Speaking at the Comms Day Melbourne Congress, Rowland welcomed the recently-announced extra public hearings on the bill, but called for even more consultation to ensure the bill doesn’t compromise Australia’ security.
Rowland said that “the development of measures to bypass encryption to access information on a device” must be “traded off against the security of a broader system that may now have greater vulnerability as a result of being modified, temporarily or permanently, to facilitate that access.”
“ These will become judgements about competing forms of technical risk to systems and devices, which are complex and can vary from circumstance to circumstance,” she added.
“Another issue is that unlike a number of other national security measures that are wholly domestic in their effect, seeking to impose stringent new legal obligations on global technology companies that operate in Australia but have a global presence may have significant ramifications.”
Rowland framed her remarks by saying “What I want to stress today is that the Parliament’s bipartisan approach to national security does not extinguish our capacity to have robust and constructive debates,” a nod to the political reality that any moves to delay or dilute security-related legislation is sometimes painted as a lack of concern for the nation.

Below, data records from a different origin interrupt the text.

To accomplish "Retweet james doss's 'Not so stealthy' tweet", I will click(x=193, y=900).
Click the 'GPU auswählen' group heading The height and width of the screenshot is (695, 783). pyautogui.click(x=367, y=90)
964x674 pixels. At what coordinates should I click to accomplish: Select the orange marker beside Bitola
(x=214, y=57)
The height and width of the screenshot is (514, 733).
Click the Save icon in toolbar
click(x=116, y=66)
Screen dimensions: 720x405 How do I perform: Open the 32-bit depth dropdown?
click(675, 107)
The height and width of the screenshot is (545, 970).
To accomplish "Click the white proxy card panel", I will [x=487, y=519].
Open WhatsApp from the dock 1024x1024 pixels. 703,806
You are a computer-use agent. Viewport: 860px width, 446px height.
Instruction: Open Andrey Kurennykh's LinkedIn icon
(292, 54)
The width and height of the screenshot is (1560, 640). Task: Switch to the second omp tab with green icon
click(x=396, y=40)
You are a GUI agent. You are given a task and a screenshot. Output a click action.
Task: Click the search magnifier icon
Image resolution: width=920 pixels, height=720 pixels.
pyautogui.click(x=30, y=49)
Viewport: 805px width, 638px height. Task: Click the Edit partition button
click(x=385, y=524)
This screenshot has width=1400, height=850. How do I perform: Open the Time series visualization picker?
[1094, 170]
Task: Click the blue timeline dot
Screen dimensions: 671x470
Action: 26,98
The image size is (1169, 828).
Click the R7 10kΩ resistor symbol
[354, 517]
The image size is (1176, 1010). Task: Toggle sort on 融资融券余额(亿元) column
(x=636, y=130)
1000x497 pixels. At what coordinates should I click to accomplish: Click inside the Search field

The shadow minister justified her calls for delay by saying the Access Bill “is a different level of complexity to the Telecommunications Security Sector Reforms, which were also a challenging set of reforms for the industry and took the better part of two years to refine.”
“The implications of such scenarios need to be tested. To do this we need time.”
Rowland suggested “the Government engage directly with the affected industries and stakeholder bodies regarding the significant concerns they have raised about the measures in this bill, with a view to developing workable solutions.”
“This engagement should include a series of industry workshops to develop scenarios and stress test them against the processes and mechanisms set out in the Bill.”
Such consultation, she added, will both ensure any legislation is workable but also ensure the public feels it’s been properly consulted on an issue that impacts their daily lives and can therefore feel confident about the legislative process.
NBN debate reboot
Rowland also called for a reboot of debate about the NBN, so its purpose and ROI can be considered.
“The departure of the former Prime Minister [Malcolm Turnbull] means the primary architects of the National Broadband Network — from both sides of politics — are no longer in Parliament,” she observed.
“I’m not suggesting there will be a flowering of bipartisanship on the NBN,” she added, but called for the government and opposition “to step back and examine with clear eyes what we want to achieve with the NBN going forward, to return to its objective.”
She did not, however, have any ideas on what such debate should consider, other than her oft-stated positions about the desirability of better reliability and service from NBNCo.